We know that Katrina and her wake affected many collections. Some are likely totally destroyed while others -- we hope -- can be restored to some resemblance of their former glory. If the materials were digitized, then there is hope that those images might be retrieved and serve as important surrogates for items that have been lost or damaged. Unfortunately, often those digitized materials are on servers in the same area as the original items. Katrina and other disasters demonstrate that there is a need to keep the digital versions (or one copy of the digital versions) in another region.
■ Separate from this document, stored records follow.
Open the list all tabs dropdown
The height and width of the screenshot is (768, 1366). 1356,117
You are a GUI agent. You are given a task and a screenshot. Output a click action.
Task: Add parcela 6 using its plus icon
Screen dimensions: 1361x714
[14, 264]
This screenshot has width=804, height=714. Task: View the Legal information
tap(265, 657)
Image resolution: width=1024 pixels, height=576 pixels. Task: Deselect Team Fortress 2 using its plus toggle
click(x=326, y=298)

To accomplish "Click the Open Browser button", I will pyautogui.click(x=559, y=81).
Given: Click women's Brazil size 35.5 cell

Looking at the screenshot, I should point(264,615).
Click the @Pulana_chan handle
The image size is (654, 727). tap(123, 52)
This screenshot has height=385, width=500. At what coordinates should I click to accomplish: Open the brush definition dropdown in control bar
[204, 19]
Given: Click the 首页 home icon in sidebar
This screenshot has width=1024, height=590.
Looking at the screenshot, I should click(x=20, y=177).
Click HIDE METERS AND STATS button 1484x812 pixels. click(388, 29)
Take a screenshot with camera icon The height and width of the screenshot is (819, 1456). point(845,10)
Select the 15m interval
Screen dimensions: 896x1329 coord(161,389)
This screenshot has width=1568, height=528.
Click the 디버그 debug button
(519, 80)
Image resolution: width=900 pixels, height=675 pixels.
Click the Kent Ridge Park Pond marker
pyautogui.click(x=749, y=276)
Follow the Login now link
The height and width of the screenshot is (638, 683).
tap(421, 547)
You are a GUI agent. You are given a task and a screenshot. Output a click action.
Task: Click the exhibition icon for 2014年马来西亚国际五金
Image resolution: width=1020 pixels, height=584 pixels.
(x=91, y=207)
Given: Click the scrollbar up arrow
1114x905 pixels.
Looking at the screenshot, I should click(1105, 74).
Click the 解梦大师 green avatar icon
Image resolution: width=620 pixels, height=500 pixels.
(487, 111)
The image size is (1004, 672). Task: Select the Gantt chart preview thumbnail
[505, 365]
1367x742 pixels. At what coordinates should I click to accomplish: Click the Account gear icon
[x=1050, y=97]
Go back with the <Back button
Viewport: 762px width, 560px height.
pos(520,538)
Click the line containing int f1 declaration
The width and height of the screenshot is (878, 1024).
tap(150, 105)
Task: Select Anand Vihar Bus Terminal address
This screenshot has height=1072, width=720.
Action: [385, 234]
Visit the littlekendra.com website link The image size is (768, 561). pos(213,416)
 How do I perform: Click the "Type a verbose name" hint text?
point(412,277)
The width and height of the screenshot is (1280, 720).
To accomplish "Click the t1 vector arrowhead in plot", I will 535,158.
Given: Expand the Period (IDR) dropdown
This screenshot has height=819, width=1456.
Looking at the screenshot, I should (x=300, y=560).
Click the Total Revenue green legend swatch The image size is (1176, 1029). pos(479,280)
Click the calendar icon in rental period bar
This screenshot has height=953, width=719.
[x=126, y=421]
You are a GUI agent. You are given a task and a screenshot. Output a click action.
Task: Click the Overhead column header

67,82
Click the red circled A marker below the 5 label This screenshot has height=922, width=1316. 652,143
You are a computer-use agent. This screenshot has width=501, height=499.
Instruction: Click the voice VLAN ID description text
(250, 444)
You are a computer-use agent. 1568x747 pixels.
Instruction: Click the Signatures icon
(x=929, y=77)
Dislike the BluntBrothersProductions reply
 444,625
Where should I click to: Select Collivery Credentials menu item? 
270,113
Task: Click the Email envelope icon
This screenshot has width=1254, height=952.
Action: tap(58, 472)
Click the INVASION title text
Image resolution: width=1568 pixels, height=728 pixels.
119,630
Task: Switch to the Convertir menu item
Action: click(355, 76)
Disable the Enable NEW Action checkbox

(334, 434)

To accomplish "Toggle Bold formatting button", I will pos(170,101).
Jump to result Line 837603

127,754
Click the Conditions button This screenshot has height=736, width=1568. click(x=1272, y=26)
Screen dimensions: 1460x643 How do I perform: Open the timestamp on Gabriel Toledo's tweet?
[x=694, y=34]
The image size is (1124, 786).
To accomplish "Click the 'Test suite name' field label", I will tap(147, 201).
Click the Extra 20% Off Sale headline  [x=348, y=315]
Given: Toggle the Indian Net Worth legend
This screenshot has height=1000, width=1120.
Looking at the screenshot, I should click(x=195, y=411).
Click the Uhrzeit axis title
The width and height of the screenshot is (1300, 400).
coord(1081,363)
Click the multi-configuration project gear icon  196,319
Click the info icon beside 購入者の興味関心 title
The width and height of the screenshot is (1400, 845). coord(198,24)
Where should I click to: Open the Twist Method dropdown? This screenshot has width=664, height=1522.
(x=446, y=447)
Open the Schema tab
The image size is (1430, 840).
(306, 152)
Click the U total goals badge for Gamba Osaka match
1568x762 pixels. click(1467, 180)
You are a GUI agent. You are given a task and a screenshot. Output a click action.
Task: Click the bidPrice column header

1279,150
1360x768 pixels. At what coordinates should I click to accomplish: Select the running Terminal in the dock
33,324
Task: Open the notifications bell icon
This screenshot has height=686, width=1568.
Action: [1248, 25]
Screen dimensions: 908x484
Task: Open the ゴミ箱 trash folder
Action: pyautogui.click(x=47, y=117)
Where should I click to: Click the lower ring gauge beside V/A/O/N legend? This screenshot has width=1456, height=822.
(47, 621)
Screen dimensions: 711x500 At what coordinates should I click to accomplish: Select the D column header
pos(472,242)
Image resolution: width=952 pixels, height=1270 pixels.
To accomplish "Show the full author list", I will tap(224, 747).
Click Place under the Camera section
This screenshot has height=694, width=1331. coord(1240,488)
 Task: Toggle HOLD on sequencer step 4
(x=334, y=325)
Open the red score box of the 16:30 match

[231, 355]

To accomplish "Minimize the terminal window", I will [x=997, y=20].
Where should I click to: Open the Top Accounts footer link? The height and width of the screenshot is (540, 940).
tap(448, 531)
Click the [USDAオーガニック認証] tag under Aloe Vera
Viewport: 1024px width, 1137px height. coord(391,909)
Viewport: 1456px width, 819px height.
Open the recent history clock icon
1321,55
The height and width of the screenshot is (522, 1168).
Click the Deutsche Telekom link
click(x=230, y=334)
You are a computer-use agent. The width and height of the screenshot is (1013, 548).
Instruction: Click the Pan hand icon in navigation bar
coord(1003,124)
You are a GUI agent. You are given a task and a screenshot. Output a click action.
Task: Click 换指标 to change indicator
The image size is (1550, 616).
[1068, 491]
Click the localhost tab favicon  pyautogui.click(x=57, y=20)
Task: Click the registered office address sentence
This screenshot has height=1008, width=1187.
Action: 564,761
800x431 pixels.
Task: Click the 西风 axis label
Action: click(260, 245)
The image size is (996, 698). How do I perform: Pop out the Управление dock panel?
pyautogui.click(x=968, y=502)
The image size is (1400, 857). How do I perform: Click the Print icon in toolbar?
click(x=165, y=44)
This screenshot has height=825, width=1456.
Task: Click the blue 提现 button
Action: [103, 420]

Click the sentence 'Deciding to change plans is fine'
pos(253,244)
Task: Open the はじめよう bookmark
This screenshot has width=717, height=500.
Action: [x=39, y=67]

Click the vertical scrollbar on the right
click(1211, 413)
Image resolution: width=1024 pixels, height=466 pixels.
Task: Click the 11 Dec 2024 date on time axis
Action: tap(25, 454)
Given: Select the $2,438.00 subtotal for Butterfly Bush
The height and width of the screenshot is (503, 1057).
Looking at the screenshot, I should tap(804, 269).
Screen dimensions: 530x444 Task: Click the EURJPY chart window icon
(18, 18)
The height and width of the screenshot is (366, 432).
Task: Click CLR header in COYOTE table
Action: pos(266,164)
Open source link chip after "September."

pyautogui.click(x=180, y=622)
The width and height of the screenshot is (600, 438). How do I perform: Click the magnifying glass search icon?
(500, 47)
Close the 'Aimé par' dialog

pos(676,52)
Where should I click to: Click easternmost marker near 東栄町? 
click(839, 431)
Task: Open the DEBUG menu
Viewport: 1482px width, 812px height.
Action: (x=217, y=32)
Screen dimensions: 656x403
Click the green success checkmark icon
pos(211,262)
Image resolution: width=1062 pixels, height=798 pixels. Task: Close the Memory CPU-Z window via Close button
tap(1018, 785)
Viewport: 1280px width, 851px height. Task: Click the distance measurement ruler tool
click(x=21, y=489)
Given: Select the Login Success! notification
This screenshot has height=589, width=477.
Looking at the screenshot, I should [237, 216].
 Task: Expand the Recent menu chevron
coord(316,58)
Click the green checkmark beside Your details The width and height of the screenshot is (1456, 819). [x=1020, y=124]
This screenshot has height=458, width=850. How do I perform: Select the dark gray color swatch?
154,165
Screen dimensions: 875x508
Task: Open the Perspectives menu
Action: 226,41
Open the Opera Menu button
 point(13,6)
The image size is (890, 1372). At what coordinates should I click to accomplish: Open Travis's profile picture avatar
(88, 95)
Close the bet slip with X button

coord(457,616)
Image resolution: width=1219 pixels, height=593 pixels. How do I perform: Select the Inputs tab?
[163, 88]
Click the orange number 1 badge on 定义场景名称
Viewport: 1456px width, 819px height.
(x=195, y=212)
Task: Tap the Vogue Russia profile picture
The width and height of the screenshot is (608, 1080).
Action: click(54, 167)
By keeping the two in different geographic regions, one version has a higher chance of being spared by a disaster.
Now is the time to step back -- pause -- and think about your digitized materials, their storage and quality.
- Have you stored a version off-site?
- Is a version someplace that is fire-proof and flood-proof?
- If your servers fail, can you bring a version of your collection online from another site?
- If you lose the original items, are your digitized materials of high enough quality to serve as good surrogates?
1 comment:
LOCKSS: Lots of Copies Keep Stuff Safe. Although LOCKSS may not be the solution, in this case (I know there is an effort to make LOCKSS work as a means of distributing collecctions, but it isn't getting the press that it might deserve).
Of course, digitization as a means of preservation is really most obvious when we talk about special and archival collections, since there is no redundancy of the originals in many cases. The decision to digitize such collections is reminiscent of medical triage and with the disaster that is New Orleans, an all too-apt metaphor.